DATA IN THIS EXERCISE:
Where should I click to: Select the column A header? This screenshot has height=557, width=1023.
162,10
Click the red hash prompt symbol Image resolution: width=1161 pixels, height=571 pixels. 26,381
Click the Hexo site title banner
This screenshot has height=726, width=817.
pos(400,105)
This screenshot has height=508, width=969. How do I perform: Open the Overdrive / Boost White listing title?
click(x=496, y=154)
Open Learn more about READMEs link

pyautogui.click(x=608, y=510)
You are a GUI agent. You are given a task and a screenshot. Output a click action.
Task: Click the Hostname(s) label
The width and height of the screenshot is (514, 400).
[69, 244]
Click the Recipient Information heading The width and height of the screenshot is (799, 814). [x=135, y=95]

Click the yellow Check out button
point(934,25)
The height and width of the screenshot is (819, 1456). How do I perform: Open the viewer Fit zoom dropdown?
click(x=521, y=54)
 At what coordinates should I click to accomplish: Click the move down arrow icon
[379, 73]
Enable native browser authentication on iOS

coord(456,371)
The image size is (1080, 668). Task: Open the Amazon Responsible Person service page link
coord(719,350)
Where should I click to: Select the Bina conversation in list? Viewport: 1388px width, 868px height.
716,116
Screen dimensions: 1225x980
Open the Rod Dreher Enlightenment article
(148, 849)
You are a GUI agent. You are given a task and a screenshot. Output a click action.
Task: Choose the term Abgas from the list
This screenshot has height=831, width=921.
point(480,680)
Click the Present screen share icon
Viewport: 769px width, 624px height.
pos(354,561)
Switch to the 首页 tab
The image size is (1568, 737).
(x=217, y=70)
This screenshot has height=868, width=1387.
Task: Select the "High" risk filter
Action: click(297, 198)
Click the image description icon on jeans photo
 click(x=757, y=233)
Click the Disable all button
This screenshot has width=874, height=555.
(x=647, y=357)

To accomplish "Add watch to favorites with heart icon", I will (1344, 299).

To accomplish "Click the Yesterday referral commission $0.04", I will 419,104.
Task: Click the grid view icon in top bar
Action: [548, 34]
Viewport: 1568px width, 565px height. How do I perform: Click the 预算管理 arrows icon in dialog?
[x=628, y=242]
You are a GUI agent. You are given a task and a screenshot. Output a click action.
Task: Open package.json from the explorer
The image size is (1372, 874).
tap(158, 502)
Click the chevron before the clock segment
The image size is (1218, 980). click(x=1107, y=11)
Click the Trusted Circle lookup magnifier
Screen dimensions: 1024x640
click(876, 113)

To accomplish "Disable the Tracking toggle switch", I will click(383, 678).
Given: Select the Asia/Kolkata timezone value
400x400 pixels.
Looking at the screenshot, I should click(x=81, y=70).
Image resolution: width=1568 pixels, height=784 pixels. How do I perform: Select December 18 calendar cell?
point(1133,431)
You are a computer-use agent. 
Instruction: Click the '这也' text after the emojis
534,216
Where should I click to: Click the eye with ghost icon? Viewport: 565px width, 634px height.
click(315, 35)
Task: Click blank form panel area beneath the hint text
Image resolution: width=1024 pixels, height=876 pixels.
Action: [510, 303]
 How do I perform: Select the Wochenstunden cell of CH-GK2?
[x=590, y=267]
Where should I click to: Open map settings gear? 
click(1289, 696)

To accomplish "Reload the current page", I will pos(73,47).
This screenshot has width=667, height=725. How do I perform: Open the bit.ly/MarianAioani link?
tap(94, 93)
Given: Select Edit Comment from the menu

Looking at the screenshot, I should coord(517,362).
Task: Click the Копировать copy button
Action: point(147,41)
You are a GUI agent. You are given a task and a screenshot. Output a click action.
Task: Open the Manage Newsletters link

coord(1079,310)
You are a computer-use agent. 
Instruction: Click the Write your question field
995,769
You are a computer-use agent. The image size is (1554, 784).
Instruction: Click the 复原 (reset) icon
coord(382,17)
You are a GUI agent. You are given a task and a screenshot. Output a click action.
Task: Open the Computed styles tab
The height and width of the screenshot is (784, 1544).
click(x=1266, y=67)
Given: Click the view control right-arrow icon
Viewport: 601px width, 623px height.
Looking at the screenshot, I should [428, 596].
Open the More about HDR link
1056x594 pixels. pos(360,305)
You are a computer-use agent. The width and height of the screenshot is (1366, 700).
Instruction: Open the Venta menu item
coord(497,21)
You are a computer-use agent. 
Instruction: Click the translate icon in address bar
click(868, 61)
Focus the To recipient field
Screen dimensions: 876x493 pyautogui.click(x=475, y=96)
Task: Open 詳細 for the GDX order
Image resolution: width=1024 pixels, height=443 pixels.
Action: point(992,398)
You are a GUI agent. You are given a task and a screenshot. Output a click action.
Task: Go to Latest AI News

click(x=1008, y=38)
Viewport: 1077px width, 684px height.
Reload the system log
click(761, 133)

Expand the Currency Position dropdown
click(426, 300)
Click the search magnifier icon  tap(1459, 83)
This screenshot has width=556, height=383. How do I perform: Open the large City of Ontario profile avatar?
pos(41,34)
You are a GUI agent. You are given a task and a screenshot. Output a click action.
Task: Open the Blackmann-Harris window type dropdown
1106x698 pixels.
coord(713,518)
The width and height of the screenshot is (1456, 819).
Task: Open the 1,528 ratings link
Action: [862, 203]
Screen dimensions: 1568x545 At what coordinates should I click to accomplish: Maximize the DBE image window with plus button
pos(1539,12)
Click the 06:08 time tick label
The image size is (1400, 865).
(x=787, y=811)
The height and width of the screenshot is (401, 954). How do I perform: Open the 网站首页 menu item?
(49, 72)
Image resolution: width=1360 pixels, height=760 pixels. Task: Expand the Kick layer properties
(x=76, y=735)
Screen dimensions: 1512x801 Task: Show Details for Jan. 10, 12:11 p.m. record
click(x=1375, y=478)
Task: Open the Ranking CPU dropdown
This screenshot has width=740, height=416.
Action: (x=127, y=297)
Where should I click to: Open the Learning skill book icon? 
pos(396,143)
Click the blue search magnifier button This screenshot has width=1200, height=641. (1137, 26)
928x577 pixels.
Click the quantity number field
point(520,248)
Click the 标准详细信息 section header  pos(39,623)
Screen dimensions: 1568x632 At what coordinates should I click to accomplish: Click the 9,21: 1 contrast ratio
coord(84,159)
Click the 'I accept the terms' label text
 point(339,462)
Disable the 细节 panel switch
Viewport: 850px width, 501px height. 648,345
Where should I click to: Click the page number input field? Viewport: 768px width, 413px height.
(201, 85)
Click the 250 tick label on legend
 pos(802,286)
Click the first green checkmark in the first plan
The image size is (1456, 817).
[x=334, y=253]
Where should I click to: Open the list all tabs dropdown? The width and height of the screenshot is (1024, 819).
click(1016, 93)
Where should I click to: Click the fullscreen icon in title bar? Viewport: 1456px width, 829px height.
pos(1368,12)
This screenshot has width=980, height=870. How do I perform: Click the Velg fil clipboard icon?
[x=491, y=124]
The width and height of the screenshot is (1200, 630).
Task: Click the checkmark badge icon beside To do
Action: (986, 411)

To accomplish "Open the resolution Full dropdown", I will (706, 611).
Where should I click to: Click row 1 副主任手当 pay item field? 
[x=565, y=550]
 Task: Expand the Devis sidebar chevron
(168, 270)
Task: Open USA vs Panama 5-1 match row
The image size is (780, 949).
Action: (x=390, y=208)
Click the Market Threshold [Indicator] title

GIVEN INSTRUCTION:
Render every line of the rows above as a Markdown table with the columns No. and Line. Number the lines in order and skip blank ones.

CORRECT OUTPUT:
| No. | Line |
|---|---|
| 1 | Where should I click to: Select the column A header? This screenshot has height=557, width=1023. |
| 2 | 162,10 |
| 3 | Click the red hash prompt symbol Image resolution: width=1161 pixels, height=571 pixels. 26,381 |
| 4 | Click the Hexo site title banner |
| 5 | This screenshot has height=726, width=817. |
| 6 | pos(400,105) |
| 7 | This screenshot has height=508, width=969. How do I perform: Open the Overdrive / Boost White listing title? |
| 8 | click(x=496, y=154) |
| 9 | Open Learn more about READMEs link |
| 10 | pyautogui.click(x=608, y=510) |
| 11 | You are a GUI agent. You are given a task and a screenshot. Output a click action. |
| 12 | Task: Click the Hostname(s) label |
| 13 | The width and height of the screenshot is (514, 400). |
| 14 | [69, 244] |
| 15 | Click the Recipient Information heading The width and height of the screenshot is (799, 814). [x=135, y=95] |
| 16 | Click the yellow Check out button |
| 17 | point(934,25) |
| 18 | The height and width of the screenshot is (819, 1456). How do I perform: Open the viewer Fit zoom dropdown? |
| 19 | click(x=521, y=54) |
| 20 |  At what coordinates should I click to accomplish: Click the move down arrow icon |
| 21 | [379, 73] |
| 22 | Enable native browser authentication on iOS |
| 23 | coord(456,371) |
| 24 | The image size is (1080, 668). Task: Open the Amazon Responsible Person service page link |
| 25 | coord(719,350) |
| 26 | Where should I click to: Select the Bina conversation in list? Viewport: 1388px width, 868px height. |
| 27 | 716,116 |
| 28 | Screen dimensions: 1225x980 |
| 29 | Open the Rod Dreher Enlightenment article |
| 30 | (148, 849) |
| 31 | You are a GUI agent. You are given a task and a screenshot. Output a click action. |
| 32 | Task: Choose the term Abgas from the list |
| 33 | This screenshot has height=831, width=921. |
| 34 | point(480,680) |
| 35 | Click the Present screen share icon |
| 36 | Viewport: 769px width, 624px height. |
| 37 | pos(354,561) |
| 38 | Switch to the 首页 tab |
| 39 | The image size is (1568, 737). |
| 40 | (x=217, y=70) |
| 41 | This screenshot has height=868, width=1387. |
| 42 | Task: Select the "High" risk filter |
| 43 | Action: click(297, 198) |
| 44 | Click the image description icon on jeans photo |
| 45 |  click(x=757, y=233) |
| 46 | Click the Disable all button |
| 47 | This screenshot has width=874, height=555. |
| 48 | (x=647, y=357) |
| 49 | To accomplish "Add watch to favorites with heart icon", I will (1344, 299). |
| 50 | To accomplish "Click the Yesterday referral commission $0.04", I will 419,104. |
| 51 | Task: Click the grid view icon in top bar |
| 52 | Action: [548, 34] |
| 53 | Viewport: 1568px width, 565px height. How do I perform: Click the 预算管理 arrows icon in dialog? |
| 54 | [x=628, y=242] |
| 55 | You are a GUI agent. You are given a task and a screenshot. Output a click action. |
| 56 | Task: Open package.json from the explorer |
| 57 | The image size is (1372, 874). |
| 58 | tap(158, 502) |
| 59 | Click the chevron before the clock segment |
| 60 | The image size is (1218, 980). click(x=1107, y=11) |
| 61 | Click the Trusted Circle lookup magnifier |
| 62 | Screen dimensions: 1024x640 |
| 63 | click(876, 113) |
| 64 | To accomplish "Disable the Tracking toggle switch", I will click(383, 678). |
| 65 | Given: Select the Asia/Kolkata timezone value |
| 66 | 400x400 pixels. |
| 67 | Looking at the screenshot, I should click(x=81, y=70). |
| 68 | Image resolution: width=1568 pixels, height=784 pixels. How do I perform: Select December 18 calendar cell? |
| 69 | point(1133,431) |
| 70 | You are a computer-use agent.  |
| 71 | Instruction: Click the '这也' text after the emojis |
| 72 | 534,216 |
| 73 | Where should I click to: Click the eye with ghost icon? Viewport: 565px width, 634px height. |
| 74 | click(315, 35) |
| 75 | Task: Click blank form panel area beneath the hint text |
| 76 | Image resolution: width=1024 pixels, height=876 pixels. |
| 77 | Action: [510, 303] |
| 78 |  How do I perform: Select the Wochenstunden cell of CH-GK2? |
| 79 | [x=590, y=267] |
| 80 | Where should I click to: Open map settings gear?  |
| 81 | click(1289, 696) |
| 82 | To accomplish "Reload the current page", I will pos(73,47). |
| 83 | This screenshot has width=667, height=725. How do I perform: Open the bit.ly/MarianAioani link? |
| 84 | tap(94, 93) |
| 85 | Given: Select Edit Comment from the menu |
| 86 | Looking at the screenshot, I should coord(517,362). |
| 87 | Task: Click the Копировать copy button |
| 88 | Action: point(147,41) |
| 89 | You are a GUI agent. You are given a task and a screenshot. Output a click action. |
| 90 | Task: Open the Manage Newsletters link |
| 91 | coord(1079,310) |
| 92 | You are a computer-use agent.  |
| 93 | Instruction: Click the Write your question field |
| 94 | 995,769 |
| 95 | You are a computer-use agent. The image size is (1554, 784). |
| 96 | Instruction: Click the 复原 (reset) icon |
| 97 | coord(382,17) |
| 98 | You are a GUI agent. You are given a task and a screenshot. Output a click action. |
| 99 | Task: Open the Computed styles tab |
| 100 | The height and width of the screenshot is (784, 1544). |
| 101 | click(x=1266, y=67) |
| 102 | Given: Click the view control right-arrow icon |
| 103 | Viewport: 601px width, 623px height. |
| 104 | Looking at the screenshot, I should [428, 596]. |
| 105 | Open the More about HDR link |
| 106 | 1056x594 pixels. pos(360,305) |
| 107 | You are a computer-use agent. The width and height of the screenshot is (1366, 700). |
| 108 | Instruction: Open the Venta menu item |
| 109 | coord(497,21) |
| 110 | You are a computer-use agent.  |
| 111 | Instruction: Click the translate icon in address bar |
| 112 | click(868, 61) |
| 113 | Focus the To recipient field |
| 114 | Screen dimensions: 876x493 pyautogui.click(x=475, y=96) |
| 115 | Task: Open 詳細 for the GDX order |
| 116 | Image resolution: width=1024 pixels, height=443 pixels. |
| 117 | Action: point(992,398) |
| 118 | You are a GUI agent. You are given a task and a screenshot. Output a click action. |
| 119 | Task: Go to Latest AI News |
| 120 | click(x=1008, y=38) |
| 121 | Viewport: 1077px width, 684px height. |
| 122 | Reload the system log |
| 123 | click(761, 133) |
| 124 | Expand the Currency Position dropdown |
| 125 | click(426, 300) |
| 126 | Click the search magnifier icon  tap(1459, 83) |
| 127 | This screenshot has width=556, height=383. How do I perform: Open the large City of Ontario profile avatar? |
| 128 | pos(41,34) |
| 129 | You are a GUI agent. You are given a task and a screenshot. Output a click action. |
| 130 | Task: Open the Blackmann-Harris window type dropdown |
| 131 | 1106x698 pixels. |
| 132 | coord(713,518) |
| 133 | The width and height of the screenshot is (1456, 819). |
| 134 | Task: Open the 1,528 ratings link |
| 135 | Action: [862, 203] |
| 136 | Screen dimensions: 1568x545 At what coordinates should I click to accomplish: Maximize the DBE image window with plus button |
| 137 | pos(1539,12) |
| 138 | Click the 06:08 time tick label |
| 139 | The image size is (1400, 865). |
| 140 | (x=787, y=811) |
| 141 | The height and width of the screenshot is (401, 954). How do I perform: Open the 网站首页 menu item? |
| 142 | (49, 72) |
| 143 | Image resolution: width=1360 pixels, height=760 pixels. Task: Expand the Kick layer properties |
| 144 | (x=76, y=735) |
| 145 | Screen dimensions: 1512x801 Task: Show Details for Jan. 10, 12:11 p.m. record |
| 146 | click(x=1375, y=478) |
| 147 | Task: Open the Ranking CPU dropdown |
| 148 | This screenshot has width=740, height=416. |
| 149 | Action: (x=127, y=297) |
| 150 | Where should I click to: Open the Learning skill book icon?  |
| 151 | pos(396,143) |
| 152 | Click the blue search magnifier button This screenshot has width=1200, height=641. (1137, 26) |
| 153 | 928x577 pixels. |
| 154 | Click the quantity number field |
| 155 | point(520,248) |
| 156 | Click the 标准详细信息 section header  pos(39,623) |
| 157 | Screen dimensions: 1568x632 At what coordinates should I click to accomplish: Click the 9,21: 1 contrast ratio |
| 158 | coord(84,159) |
| 159 | Click the 'I accept the terms' label text |
| 160 |  point(339,462) |
| 161 | Disable the 细节 panel switch |
| 162 | Viewport: 850px width, 501px height. 648,345 |
| 163 | Where should I click to: Click the page number input field? Viewport: 768px width, 413px height. |
| 164 | (201, 85) |
| 165 | Click the 250 tick label on legend |
| 166 |  pos(802,286) |
| 167 | Click the first green checkmark in the first plan |
| 168 | The image size is (1456, 817). |
| 169 | [x=334, y=253] |
| 170 | Where should I click to: Open the list all tabs dropdown? The width and height of the screenshot is (1024, 819). |
| 171 | click(1016, 93) |
| 172 | Where should I click to: Click the fullscreen icon in title bar? Viewport: 1456px width, 829px height. |
| 173 | pos(1368,12) |
| 174 | This screenshot has width=980, height=870. How do I perform: Click the Velg fil clipboard icon? |
| 175 | [x=491, y=124] |
| 176 | The width and height of the screenshot is (1200, 630). |
| 177 | Task: Click the checkmark badge icon beside To do |
| 178 | Action: (986, 411) |
| 179 | To accomplish "Open the resolution Full dropdown", I will (706, 611). |
| 180 | Where should I click to: Click row 1 副主任手当 pay item field?  |
| 181 | [x=565, y=550] |
| 182 |  Task: Expand the Devis sidebar chevron |
| 183 | (168, 270) |
| 184 | Task: Open USA vs Panama 5-1 match row |
| 185 | The image size is (780, 949). |
| 186 | Action: (x=390, y=208) |
| 187 | Click the Market Threshold [Indicator] title |